What you need to do:
Copy the lines below exactly, starting at the line that contains "You are a computer-use agent. Image" and stopping after the last line, and include no other lines.

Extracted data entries
'''

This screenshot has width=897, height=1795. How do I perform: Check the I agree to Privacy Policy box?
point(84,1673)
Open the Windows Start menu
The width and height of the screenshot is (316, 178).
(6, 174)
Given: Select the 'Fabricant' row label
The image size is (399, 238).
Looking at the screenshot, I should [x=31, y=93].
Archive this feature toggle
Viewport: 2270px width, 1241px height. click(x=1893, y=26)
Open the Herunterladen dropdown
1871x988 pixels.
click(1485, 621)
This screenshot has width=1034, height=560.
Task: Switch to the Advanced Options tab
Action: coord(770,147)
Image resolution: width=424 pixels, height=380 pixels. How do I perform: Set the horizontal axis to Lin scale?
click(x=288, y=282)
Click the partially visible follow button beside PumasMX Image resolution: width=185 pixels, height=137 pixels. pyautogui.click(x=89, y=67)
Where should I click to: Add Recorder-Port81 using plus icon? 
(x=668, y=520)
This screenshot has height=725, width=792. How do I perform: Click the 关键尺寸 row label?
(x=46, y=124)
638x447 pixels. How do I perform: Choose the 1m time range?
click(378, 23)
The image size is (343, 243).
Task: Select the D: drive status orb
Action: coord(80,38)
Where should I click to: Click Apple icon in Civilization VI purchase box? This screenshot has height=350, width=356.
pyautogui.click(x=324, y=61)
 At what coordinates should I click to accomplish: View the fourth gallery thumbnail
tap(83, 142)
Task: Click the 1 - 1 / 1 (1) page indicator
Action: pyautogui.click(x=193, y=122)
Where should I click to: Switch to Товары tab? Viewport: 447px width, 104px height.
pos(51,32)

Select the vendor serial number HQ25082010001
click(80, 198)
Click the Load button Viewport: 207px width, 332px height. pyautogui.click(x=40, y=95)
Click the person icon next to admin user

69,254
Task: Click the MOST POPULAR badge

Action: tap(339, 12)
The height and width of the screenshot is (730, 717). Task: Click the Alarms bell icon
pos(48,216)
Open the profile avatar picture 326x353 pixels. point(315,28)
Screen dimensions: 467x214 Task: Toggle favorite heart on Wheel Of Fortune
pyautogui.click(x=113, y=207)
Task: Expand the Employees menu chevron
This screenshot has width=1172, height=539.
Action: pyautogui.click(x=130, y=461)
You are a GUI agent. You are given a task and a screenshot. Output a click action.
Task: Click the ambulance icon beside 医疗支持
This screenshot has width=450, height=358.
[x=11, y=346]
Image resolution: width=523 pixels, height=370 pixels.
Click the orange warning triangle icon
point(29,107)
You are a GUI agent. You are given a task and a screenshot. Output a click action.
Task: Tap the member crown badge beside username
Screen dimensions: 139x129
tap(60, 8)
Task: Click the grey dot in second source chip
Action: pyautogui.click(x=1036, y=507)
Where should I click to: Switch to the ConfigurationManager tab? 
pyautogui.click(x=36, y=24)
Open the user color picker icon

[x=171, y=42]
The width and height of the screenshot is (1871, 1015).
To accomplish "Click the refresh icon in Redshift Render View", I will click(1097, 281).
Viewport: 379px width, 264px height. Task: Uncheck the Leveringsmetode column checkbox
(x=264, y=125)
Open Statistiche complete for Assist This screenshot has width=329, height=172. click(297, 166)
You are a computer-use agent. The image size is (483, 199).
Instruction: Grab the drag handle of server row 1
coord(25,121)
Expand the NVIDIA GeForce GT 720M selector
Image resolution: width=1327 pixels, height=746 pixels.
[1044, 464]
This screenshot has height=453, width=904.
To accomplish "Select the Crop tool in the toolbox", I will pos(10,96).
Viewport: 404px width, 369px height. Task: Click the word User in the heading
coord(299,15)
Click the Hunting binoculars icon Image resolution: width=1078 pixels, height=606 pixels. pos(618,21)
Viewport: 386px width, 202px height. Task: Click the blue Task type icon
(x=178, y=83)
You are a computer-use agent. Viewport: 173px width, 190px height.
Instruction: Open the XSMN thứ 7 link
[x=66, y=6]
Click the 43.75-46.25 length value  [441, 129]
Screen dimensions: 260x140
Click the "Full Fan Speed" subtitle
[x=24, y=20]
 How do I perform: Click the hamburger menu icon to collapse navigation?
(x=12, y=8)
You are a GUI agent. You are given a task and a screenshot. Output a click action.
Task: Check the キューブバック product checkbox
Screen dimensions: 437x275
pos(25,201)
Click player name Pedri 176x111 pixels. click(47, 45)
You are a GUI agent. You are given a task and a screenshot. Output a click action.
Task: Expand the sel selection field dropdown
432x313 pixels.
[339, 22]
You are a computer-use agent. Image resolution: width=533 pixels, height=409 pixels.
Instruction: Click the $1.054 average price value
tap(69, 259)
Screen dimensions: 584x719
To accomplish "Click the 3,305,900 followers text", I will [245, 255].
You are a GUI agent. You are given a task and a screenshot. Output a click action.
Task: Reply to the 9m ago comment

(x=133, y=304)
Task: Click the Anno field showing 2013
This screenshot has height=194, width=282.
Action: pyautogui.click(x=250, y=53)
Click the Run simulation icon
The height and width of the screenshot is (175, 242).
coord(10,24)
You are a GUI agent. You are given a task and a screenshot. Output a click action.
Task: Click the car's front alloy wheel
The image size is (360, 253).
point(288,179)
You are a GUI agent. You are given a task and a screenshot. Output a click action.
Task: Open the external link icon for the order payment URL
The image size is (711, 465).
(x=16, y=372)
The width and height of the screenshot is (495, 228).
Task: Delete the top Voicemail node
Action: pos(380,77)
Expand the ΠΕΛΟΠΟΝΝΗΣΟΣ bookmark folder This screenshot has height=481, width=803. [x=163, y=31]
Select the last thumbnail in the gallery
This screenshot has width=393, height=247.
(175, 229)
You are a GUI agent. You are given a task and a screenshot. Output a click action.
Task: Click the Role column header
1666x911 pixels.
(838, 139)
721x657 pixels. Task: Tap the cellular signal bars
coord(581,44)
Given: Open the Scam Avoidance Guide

'''

Result for this task:
You are a computer-use agent. Image resolution: width=533 pixels, height=409 pixels.
Instruction: Click the $1.054 average price value
tap(69, 259)
Screen dimensions: 584x719
To accomplish "Click the 3,305,900 followers text", I will [245, 255].
You are a GUI agent. You are given a task and a screenshot. Output a click action.
Task: Reply to the 9m ago comment

(x=133, y=304)
Task: Click the Anno field showing 2013
This screenshot has height=194, width=282.
Action: pyautogui.click(x=250, y=53)
Click the Run simulation icon
The height and width of the screenshot is (175, 242).
coord(10,24)
You are a GUI agent. You are given a task and a screenshot. Output a click action.
Task: Click the car's front alloy wheel
The image size is (360, 253).
point(288,179)
You are a GUI agent. You are given a task and a screenshot. Output a click action.
Task: Open the external link icon for the order payment URL
The image size is (711, 465).
(x=16, y=372)
The width and height of the screenshot is (495, 228).
Task: Delete the top Voicemail node
Action: pos(380,77)
Expand the ΠΕΛΟΠΟΝΝΗΣΟΣ bookmark folder This screenshot has height=481, width=803. [x=163, y=31]
Select the last thumbnail in the gallery
This screenshot has width=393, height=247.
(175, 229)
You are a GUI agent. You are given a task and a screenshot. Output a click action.
Task: Click the Role column header
1666x911 pixels.
(838, 139)
721x657 pixels. Task: Tap the cellular signal bars
coord(581,44)
Given: Open the Scam Avoidance Guide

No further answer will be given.